Countries with more positive random intercepts for Abiotic CES type (Supplementary Fig. S14) tended to have more negative random intercepts for both Biotic (Supplementary Fig. S15) and Humans (Supplementary Fig. S16) CES types, and vice-versa. This trend was present regardless of the continent. General trends in random intercepts for all CES types reflect the trends in their numbers across countries (Fig. 5). Countries with higher proportions of photos with Biotic CES types (e.g., Indonesia in Asia), tended to have positive and larger random intercepts in the Biotic mixed-effects model (Supplementary Fig. S15). Just as previously identified, these countries also tended to be near the equator.
Discussion
The results provide a global overview of CES types in PAs, highlighting their sheer diversity across countries. Unexpectedly, a large proportion of photos in the dataset appeared to describe activities of PAs in mountainous regions. This supports previous findings that PAs are generally “high and far”, which means that they tend to be further from urban regions and roads due to their higher altitude38. However, contrary to the expectation that these “high and far” PAs are inaccessible, we identified such PAs to instead be rich in their provision of CES types, as noted by the many photos of people engaging in alpine sports.
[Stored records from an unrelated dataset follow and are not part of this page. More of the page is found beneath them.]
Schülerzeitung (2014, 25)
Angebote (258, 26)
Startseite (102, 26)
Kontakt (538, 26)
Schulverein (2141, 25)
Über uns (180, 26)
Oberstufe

We also observe other distinct trends in CES types among spatially related PAs. There is a greater proportion of photos with Biotic CES type in equatorial countries, with the opposite trend being observed at temperate countries. These trends align well with expected traits of physical environments in PAs. For instance, the many sites of important historical value being located within PAs in Europe could help explain the finding of a larger proportion of photos with Humans CES type being detected. In addition, the location of most of the biodiversity hotspots in the world being in equatorial countries39 correlates well with the finding of higher proportions of photos with Biotic CES type in these regions.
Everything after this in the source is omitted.